--- STATED EXERCISE 1 ---
Pick out every line of the entries that contains the string "PARA", and copy each one. Case counts.

# # #

On 10/7/2022 1:03 PM, Aritra Bagchi wrote:
Hi all,
Any suggestions on this are most helpful.
Thanks and regards,
Aritra
My guess is that is is because the non-unrolled loop
has a test of i against 1000 before each access to A[i].
That test guards the load, so must be completed before
the load can proceed. It could also be because of the
way j is used - the next update cannot proceed until
the last one finishes. It might be helpful to loop
at the actual instructions involved, but the control
dependency could be an issue.
The unrolled loop avoids both of these possible
dependencies.
I further observe that if we are talking about an
Intel processor. those processor handle loads in the
order the program presents them. Not sure if that
has any impact here. Also unsure whether cpu
speculative execution plays a role (which would actually
improve matters).

# # #

--- STATED EXERCISE 2 ---
Answer these questions using the forum thread on loop performance, one answer per line:
(a) Against what number does the non-unrolled loop test i before each access to A[i]?
(b) In what order does the reply say Intel processors handle loads?
(c) Who wrote the message dated 10/7/2022?

--- Interface element records ---
# # #

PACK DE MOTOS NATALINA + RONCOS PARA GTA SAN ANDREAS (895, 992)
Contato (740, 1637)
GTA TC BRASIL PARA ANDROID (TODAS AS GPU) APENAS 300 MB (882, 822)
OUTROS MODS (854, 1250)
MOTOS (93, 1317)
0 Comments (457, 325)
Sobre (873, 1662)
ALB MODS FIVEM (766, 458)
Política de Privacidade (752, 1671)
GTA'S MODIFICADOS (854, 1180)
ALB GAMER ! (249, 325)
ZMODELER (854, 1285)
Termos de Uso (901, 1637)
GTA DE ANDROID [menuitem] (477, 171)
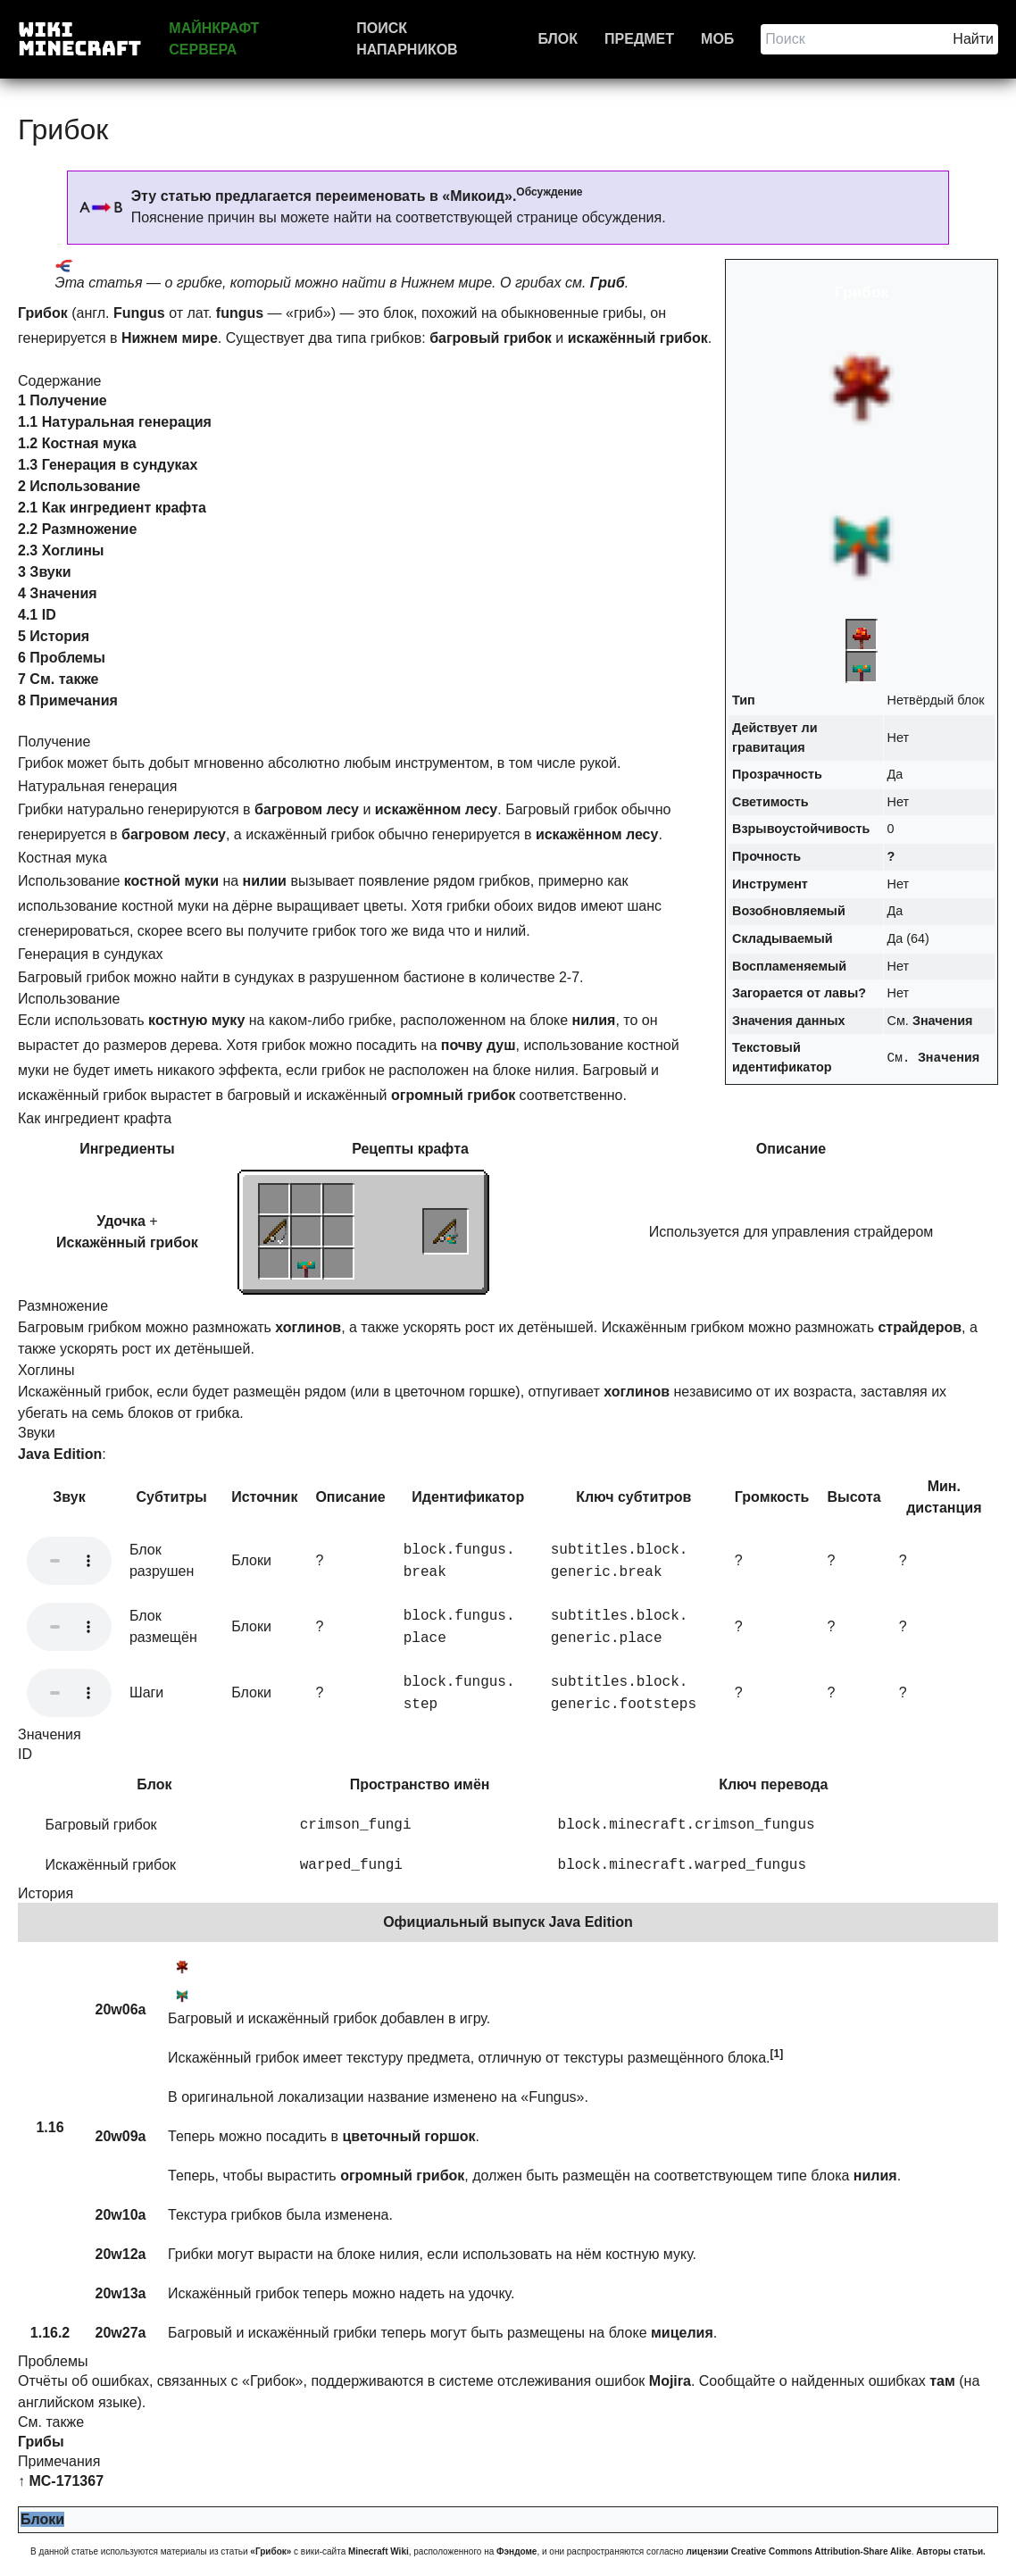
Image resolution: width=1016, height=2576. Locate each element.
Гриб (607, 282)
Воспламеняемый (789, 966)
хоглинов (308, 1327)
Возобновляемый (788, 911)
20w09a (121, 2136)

# # #

--- FULL RESPONSE 1 ---
PACK DE MOTOS NATALINA + RONCOS PARA GTA SAN ANDREAS (895, 992)
GTA TC BRASIL PARA ANDROID (TODAS AS GPU) APENAS 300 MB (882, 822)

--- FULL RESPONSE 2 ---
(a) 1000
(b) In the order the program presents them
(c) Aritra Bagchi